Data for locating visible targets
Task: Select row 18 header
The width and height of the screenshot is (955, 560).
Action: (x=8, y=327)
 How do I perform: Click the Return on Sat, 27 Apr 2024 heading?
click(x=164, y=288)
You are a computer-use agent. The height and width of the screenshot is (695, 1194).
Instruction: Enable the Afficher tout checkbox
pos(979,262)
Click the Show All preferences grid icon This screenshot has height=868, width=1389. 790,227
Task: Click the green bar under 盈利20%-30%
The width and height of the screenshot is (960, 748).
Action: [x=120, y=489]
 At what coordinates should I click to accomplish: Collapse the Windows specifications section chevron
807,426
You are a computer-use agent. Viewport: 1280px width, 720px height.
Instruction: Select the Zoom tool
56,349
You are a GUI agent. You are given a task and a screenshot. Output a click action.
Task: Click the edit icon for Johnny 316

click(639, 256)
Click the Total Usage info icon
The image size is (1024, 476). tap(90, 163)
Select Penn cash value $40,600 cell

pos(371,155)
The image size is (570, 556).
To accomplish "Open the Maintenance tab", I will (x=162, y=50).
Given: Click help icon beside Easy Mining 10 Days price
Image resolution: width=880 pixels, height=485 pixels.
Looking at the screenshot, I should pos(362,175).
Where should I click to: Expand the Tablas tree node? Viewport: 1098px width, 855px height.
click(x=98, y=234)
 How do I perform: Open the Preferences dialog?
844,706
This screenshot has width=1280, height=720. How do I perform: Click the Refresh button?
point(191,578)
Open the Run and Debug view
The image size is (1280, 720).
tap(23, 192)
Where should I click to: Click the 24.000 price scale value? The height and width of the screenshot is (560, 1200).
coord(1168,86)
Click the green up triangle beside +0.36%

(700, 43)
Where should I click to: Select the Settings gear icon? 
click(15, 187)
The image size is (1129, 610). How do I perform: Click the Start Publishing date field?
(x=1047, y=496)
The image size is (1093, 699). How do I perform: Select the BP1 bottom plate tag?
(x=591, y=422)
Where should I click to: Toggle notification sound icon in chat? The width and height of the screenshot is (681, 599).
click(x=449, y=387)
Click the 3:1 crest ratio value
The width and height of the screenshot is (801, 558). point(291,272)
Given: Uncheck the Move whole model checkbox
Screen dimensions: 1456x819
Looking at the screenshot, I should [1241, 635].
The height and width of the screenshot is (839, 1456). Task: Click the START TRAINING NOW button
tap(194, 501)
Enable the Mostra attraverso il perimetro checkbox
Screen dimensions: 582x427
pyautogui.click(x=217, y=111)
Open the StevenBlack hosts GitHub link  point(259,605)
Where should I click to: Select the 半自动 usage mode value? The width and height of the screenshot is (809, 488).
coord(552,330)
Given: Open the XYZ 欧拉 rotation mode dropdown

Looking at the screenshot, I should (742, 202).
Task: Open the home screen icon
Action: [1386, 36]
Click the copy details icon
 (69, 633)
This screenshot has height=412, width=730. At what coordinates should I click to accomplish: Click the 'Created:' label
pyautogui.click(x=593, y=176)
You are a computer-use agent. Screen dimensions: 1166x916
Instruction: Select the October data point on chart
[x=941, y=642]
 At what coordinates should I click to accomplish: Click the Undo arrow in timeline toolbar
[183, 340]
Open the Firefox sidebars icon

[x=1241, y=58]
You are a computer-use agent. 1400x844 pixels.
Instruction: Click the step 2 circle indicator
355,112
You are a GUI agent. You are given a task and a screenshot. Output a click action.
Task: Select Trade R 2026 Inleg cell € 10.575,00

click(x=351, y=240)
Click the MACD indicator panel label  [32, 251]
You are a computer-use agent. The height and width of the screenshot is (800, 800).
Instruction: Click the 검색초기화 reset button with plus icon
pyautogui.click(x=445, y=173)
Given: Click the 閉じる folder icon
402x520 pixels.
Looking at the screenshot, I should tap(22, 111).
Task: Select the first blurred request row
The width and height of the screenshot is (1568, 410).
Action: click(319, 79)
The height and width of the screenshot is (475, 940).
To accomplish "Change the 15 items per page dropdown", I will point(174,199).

### WHAT NEEDS TO BE DONE
Please rewrite the data above, changing every "computer-use agent" to "desktop assistant" and leaving everything else the same.

### WORKED ANSWER
Task: Select row 18 header
The width and height of the screenshot is (955, 560).
Action: (x=8, y=327)
 How do I perform: Click the Return on Sat, 27 Apr 2024 heading?
click(x=164, y=288)
You are a desktop assistant. The height and width of the screenshot is (695, 1194).
Instruction: Enable the Afficher tout checkbox
pos(979,262)
Click the Show All preferences grid icon This screenshot has height=868, width=1389. 790,227
Task: Click the green bar under 盈利20%-30%
The width and height of the screenshot is (960, 748).
Action: [x=120, y=489]
 At what coordinates should I click to accomplish: Collapse the Windows specifications section chevron
807,426
You are a desktop assistant. Viewport: 1280px width, 720px height.
Instruction: Select the Zoom tool
56,349
You are a GUI agent. You are given a task and a screenshot. Output a click action.
Task: Click the edit icon for Johnny 316

click(639, 256)
Click the Total Usage info icon
The image size is (1024, 476). tap(90, 163)
Select Penn cash value $40,600 cell

pos(371,155)
The image size is (570, 556).
To accomplish "Open the Maintenance tab", I will (x=162, y=50).
Given: Click help icon beside Easy Mining 10 Days price
Image resolution: width=880 pixels, height=485 pixels.
Looking at the screenshot, I should pos(362,175).
Where should I click to: Expand the Tablas tree node? Viewport: 1098px width, 855px height.
click(x=98, y=234)
 How do I perform: Open the Preferences dialog?
844,706
This screenshot has width=1280, height=720. How do I perform: Click the Refresh button?
point(191,578)
Open the Run and Debug view
The image size is (1280, 720).
tap(23, 192)
Where should I click to: Click the 24.000 price scale value? The height and width of the screenshot is (560, 1200).
coord(1168,86)
Click the green up triangle beside +0.36%

(700, 43)
Where should I click to: Select the Settings gear icon? 
click(15, 187)
The image size is (1129, 610). How do I perform: Click the Start Publishing date field?
(x=1047, y=496)
The image size is (1093, 699). How do I perform: Select the BP1 bottom plate tag?
(x=591, y=422)
Where should I click to: Toggle notification sound icon in chat? The width and height of the screenshot is (681, 599).
click(x=449, y=387)
Click the 3:1 crest ratio value
The width and height of the screenshot is (801, 558). point(291,272)
Given: Uncheck the Move whole model checkbox
Screen dimensions: 1456x819
Looking at the screenshot, I should [1241, 635].
The height and width of the screenshot is (839, 1456). Task: Click the START TRAINING NOW button
tap(194, 501)
Enable the Mostra attraverso il perimetro checkbox
Screen dimensions: 582x427
pyautogui.click(x=217, y=111)
Open the StevenBlack hosts GitHub link  point(259,605)
Where should I click to: Select the 半自动 usage mode value? The width and height of the screenshot is (809, 488).
coord(552,330)
Given: Open the XYZ 欧拉 rotation mode dropdown

Looking at the screenshot, I should (742, 202).
Task: Open the home screen icon
Action: [1386, 36]
Click the copy details icon
 (69, 633)
This screenshot has height=412, width=730. At what coordinates should I click to accomplish: Click the 'Created:' label
pyautogui.click(x=593, y=176)
You are a desktop assistant. Screen dimensions: 1166x916
Instruction: Select the October data point on chart
[x=941, y=642]
 At what coordinates should I click to accomplish: Click the Undo arrow in timeline toolbar
[183, 340]
Open the Firefox sidebars icon

[x=1241, y=58]
You are a desktop assistant. 1400x844 pixels.
Instruction: Click the step 2 circle indicator
355,112
You are a GUI agent. You are given a task and a screenshot. Output a click action.
Task: Select Trade R 2026 Inleg cell € 10.575,00

click(x=351, y=240)
Click the MACD indicator panel label  [32, 251]
You are a desktop assistant. The height and width of the screenshot is (800, 800).
Instruction: Click the 검색초기화 reset button with plus icon
pyautogui.click(x=445, y=173)
Given: Click the 閉じる folder icon
402x520 pixels.
Looking at the screenshot, I should tap(22, 111).
Task: Select the first blurred request row
The width and height of the screenshot is (1568, 410).
Action: click(319, 79)
The height and width of the screenshot is (475, 940).
To accomplish "Change the 15 items per page dropdown", I will point(174,199).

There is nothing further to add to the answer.